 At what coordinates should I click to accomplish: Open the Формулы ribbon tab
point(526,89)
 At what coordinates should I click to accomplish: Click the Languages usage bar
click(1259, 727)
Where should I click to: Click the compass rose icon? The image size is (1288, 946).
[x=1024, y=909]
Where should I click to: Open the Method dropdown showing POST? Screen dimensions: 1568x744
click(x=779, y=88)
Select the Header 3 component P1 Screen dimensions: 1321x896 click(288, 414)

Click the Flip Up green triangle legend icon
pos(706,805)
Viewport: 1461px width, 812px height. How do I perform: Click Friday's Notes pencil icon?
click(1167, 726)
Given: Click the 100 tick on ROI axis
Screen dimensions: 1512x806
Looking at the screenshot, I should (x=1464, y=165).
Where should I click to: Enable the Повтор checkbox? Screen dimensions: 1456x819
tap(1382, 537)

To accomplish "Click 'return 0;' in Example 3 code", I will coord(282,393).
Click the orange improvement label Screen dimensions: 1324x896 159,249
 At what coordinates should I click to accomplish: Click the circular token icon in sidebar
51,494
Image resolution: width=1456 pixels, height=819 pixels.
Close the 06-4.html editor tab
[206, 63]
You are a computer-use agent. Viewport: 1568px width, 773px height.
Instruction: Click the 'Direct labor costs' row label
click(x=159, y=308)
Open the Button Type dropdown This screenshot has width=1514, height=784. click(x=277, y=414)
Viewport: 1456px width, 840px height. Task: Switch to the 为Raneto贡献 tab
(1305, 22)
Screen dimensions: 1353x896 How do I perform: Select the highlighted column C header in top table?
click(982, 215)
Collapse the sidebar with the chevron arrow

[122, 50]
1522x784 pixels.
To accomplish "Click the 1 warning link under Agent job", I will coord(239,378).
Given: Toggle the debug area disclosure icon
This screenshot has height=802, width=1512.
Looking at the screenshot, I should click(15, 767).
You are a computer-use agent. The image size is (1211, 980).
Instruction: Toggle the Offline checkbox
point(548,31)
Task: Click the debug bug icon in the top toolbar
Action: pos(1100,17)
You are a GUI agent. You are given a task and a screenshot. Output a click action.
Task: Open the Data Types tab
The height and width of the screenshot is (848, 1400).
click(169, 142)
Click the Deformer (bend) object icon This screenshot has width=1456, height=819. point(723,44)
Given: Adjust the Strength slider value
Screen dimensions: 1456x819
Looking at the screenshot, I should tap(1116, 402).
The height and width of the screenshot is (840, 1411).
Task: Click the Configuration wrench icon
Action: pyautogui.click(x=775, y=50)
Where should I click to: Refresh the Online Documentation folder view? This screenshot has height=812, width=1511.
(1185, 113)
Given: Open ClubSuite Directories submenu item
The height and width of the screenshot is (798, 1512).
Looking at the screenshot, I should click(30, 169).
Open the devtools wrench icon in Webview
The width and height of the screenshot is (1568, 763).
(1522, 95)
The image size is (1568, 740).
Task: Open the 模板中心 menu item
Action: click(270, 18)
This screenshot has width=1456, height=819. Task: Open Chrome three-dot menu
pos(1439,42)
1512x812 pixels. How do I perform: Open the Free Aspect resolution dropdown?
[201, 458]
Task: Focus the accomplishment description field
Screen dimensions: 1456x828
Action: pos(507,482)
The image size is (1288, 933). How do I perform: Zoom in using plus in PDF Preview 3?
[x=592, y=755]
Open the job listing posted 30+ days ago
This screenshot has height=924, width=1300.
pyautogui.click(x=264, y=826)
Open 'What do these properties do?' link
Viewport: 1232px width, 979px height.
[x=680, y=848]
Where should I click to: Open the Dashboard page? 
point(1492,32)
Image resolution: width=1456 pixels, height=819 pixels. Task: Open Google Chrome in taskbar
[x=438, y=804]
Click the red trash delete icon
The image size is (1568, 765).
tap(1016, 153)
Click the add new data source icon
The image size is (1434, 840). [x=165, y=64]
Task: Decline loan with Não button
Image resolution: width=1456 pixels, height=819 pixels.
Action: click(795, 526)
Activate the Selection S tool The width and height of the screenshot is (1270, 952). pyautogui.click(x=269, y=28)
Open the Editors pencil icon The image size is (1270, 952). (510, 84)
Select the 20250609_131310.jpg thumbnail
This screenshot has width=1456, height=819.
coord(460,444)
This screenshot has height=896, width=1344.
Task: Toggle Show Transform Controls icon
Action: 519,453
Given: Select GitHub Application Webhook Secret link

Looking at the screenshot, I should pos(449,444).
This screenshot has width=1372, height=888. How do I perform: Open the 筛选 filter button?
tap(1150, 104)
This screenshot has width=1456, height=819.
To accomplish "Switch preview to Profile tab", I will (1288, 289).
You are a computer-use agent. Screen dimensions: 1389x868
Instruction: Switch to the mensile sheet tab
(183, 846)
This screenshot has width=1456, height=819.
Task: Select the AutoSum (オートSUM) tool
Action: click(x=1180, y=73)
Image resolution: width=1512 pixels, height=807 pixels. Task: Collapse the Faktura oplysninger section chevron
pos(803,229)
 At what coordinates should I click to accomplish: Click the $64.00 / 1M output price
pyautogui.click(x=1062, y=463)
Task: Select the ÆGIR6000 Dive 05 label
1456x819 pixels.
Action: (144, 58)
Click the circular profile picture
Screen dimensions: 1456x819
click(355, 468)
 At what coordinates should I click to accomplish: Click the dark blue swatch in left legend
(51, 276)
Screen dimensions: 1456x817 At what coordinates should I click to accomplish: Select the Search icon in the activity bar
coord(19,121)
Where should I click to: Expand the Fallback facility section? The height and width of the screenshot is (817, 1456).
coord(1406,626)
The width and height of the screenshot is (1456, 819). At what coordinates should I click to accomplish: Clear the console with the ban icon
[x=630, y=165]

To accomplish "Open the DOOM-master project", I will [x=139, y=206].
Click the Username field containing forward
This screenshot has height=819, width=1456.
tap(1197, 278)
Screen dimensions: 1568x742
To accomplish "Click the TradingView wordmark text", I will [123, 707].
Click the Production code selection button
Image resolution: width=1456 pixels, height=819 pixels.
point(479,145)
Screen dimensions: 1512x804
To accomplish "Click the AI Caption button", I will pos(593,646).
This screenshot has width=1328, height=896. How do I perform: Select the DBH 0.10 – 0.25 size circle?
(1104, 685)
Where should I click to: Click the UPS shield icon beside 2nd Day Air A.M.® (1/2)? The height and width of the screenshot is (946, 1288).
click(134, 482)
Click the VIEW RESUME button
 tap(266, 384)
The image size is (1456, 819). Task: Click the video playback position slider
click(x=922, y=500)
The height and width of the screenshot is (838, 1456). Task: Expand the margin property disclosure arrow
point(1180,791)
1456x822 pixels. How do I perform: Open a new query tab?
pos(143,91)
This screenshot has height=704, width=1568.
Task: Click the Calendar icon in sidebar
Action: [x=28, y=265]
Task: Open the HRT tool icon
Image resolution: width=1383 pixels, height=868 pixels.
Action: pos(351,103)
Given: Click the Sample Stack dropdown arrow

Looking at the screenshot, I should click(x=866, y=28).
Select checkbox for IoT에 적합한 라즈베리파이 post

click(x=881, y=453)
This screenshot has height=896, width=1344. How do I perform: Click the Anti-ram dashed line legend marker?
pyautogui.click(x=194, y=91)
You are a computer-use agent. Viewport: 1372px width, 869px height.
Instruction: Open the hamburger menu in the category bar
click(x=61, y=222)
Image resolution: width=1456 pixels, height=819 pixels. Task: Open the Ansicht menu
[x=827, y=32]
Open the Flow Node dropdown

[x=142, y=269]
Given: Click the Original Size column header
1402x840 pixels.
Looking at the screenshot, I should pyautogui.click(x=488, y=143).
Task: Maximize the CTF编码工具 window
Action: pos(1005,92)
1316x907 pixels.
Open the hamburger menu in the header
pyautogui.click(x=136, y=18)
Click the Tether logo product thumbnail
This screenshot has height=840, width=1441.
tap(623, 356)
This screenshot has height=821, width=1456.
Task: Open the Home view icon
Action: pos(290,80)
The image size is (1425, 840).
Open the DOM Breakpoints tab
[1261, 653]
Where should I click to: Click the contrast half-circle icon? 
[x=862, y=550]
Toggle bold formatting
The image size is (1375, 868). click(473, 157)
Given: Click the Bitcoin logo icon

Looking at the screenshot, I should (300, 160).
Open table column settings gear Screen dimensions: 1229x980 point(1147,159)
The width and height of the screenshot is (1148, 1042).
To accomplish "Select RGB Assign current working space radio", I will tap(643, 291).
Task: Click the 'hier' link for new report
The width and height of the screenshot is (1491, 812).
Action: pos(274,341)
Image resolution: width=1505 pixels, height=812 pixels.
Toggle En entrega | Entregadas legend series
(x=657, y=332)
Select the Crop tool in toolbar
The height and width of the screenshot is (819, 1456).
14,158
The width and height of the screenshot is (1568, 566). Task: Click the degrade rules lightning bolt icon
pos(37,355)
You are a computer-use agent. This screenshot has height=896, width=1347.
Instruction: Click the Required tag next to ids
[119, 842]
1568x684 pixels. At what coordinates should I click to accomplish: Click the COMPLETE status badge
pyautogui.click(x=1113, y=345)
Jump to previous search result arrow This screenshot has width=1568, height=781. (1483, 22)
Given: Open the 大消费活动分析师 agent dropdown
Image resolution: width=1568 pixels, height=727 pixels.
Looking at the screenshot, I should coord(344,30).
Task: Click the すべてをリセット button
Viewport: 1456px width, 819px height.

━━━━━━━━

• ABOUT THIS TASK:
As listed above, the lines from the line with "Given: Open ClubSuite" to the line with "You are a computer-use agent. Screen" are to be echoed exactly, with both ends included and nothing added.

• EXERCISE RESPONSE:
Given: Open ClubSuite Directories submenu item
The height and width of the screenshot is (798, 1512).
Looking at the screenshot, I should click(30, 169).
Open the devtools wrench icon in Webview
The width and height of the screenshot is (1568, 763).
(1522, 95)
The image size is (1568, 740).
Task: Open the 模板中心 menu item
Action: click(270, 18)
This screenshot has width=1456, height=819. Task: Open Chrome three-dot menu
pos(1439,42)
1512x812 pixels. How do I perform: Open the Free Aspect resolution dropdown?
[201, 458]
Task: Focus the accomplishment description field
Screen dimensions: 1456x828
Action: pos(507,482)
The image size is (1288, 933). How do I perform: Zoom in using plus in PDF Preview 3?
[x=592, y=755]
Open the job listing posted 30+ days ago
This screenshot has height=924, width=1300.
pyautogui.click(x=264, y=826)
Open 'What do these properties do?' link
Viewport: 1232px width, 979px height.
[x=680, y=848]
Where should I click to: Open the Dashboard page? 
point(1492,32)
Image resolution: width=1456 pixels, height=819 pixels. Task: Open Google Chrome in taskbar
[x=438, y=804]
Click the red trash delete icon
The image size is (1568, 765).
tap(1016, 153)
Click the add new data source icon
The image size is (1434, 840). [x=165, y=64]
Task: Decline loan with Não button
Image resolution: width=1456 pixels, height=819 pixels.
Action: click(795, 526)
Activate the Selection S tool The width and height of the screenshot is (1270, 952). pyautogui.click(x=269, y=28)
Open the Editors pencil icon The image size is (1270, 952). (510, 84)
Select the 20250609_131310.jpg thumbnail
This screenshot has width=1456, height=819.
coord(460,444)
This screenshot has height=896, width=1344.
Task: Toggle Show Transform Controls icon
Action: 519,453
Given: Select GitHub Application Webhook Secret link

Looking at the screenshot, I should pos(449,444).
This screenshot has width=1372, height=888. How do I perform: Open the 筛选 filter button?
tap(1150, 104)
This screenshot has width=1456, height=819.
To accomplish "Switch preview to Profile tab", I will (1288, 289).
You are a computer-use agent. Screen dimensions: 1389x868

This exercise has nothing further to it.